McDonald's Le Charolais

Happy National Cheeseburger Day! Apparently, it's also Happy Get Groped near a McDonald's by a Guy Resembling Rob Pilatus Day, which if I'd known about in advance, would have surrounded myself with bikini models and Sinclair Sexsmith, but you live and you learn, I suppose. And get touched by strangers, but that's all in the past now. But everyone knows that the objectification of women goes best with a side of fries, so here's Le Charolais, McDo's answer to the McDouble back home.

Surprisingly enough, McDo also has the McDouble and McChicken in addition to this little gem, but this is for when you're feeling classy and want a burger to go with your McMacarons and McEspresso, both of which exist and are embarrassingly delicious. I initially thought that "Charolais" was one of those corporate neologisms designed to be a hybrid of "charred" and something Franco-sounding and chic, but to my surprise, my two-dollar burger has origin, baby, and champion origins at that, sourced from Ireland and the south of France. The Charolais cattle are a noble, prize-winning purebred line who would likely be ashamed to discover that they've been made into something eaten by me.
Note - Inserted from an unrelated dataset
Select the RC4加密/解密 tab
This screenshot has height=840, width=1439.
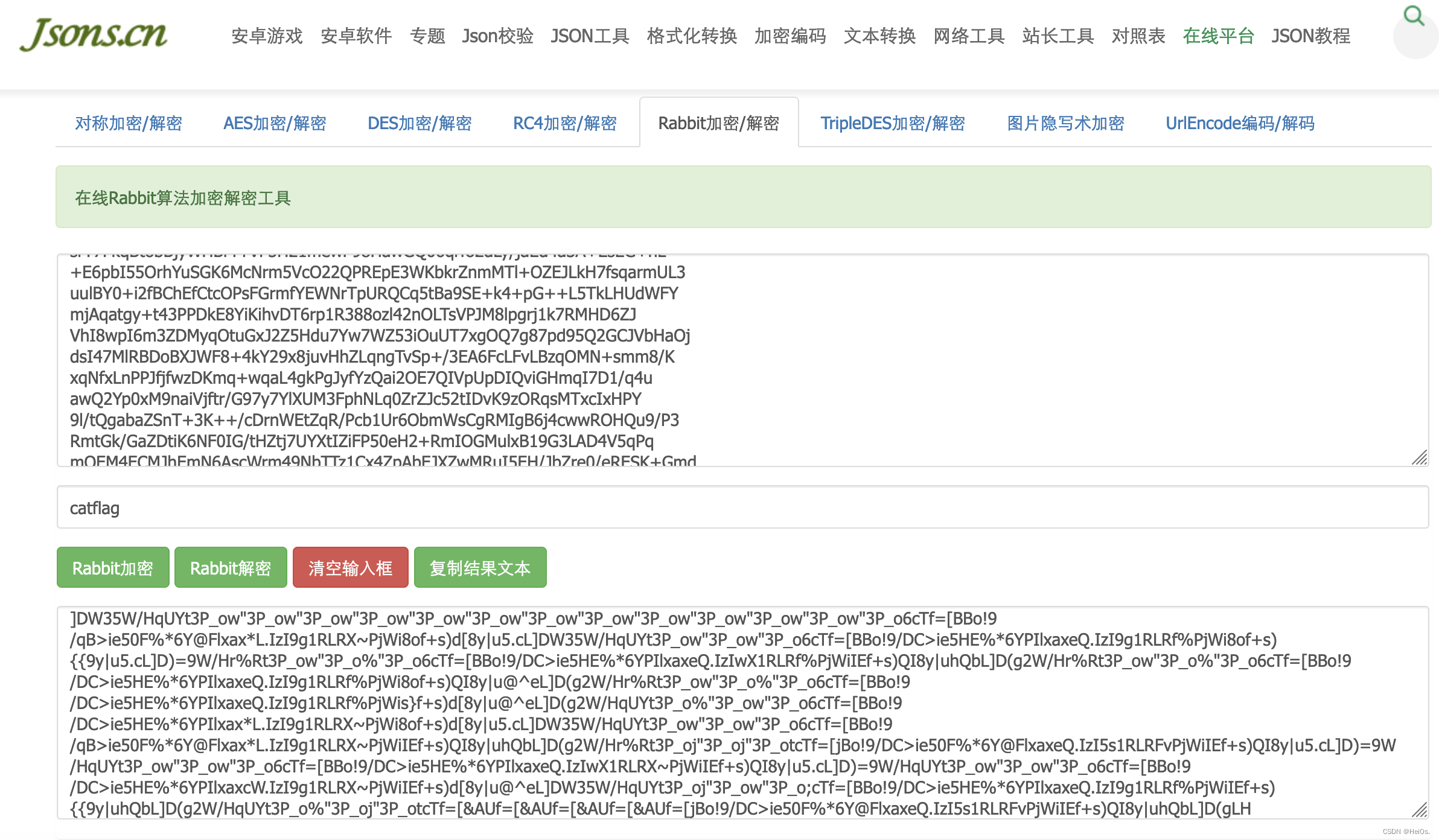pyautogui.click(x=564, y=124)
In addition to a pedigree, the Charolais has PGI-protected French Emmental cheese, lettuce, and a Dijon-pepper sauce on a fresh miniature ciabatta. This has more "local" food keywords than most Brooklyn restaurants, and it's got the flavor to prove it. Almost every component is flavorful, with a distinct, defined sharpness unusual to fast food. Normally, food like this is enjoyed for its monolithic, consistent properties. After all, a Big Mac is the same in every language, but this is another story entirely.
For its low price point, this is excellent. Any pricier, though, and I'd have been a little peeved. The quality didn't match up with the ingredients. The cheese stood out the most, with a very nutty, slightly sweet note. The mustard and pepper sauce was tangy and strong and despite its modest quantity, went a long way in enhancing the burger. Unfortunately, the beef was so overshadowed by its accompanying components that they swallowed it completely. Letting it stand for itself was a noble goal, but regrettably a failure in execution. It was drastically underseasoned and dry. And the components were delicious, but didn't quite come together with the same level of syzygy of the McDouble. I'd try this again, and use it as a tool to blow people's minds, but for a consistent sandwich, would stick to my old favorite. Sometimes the classics win out!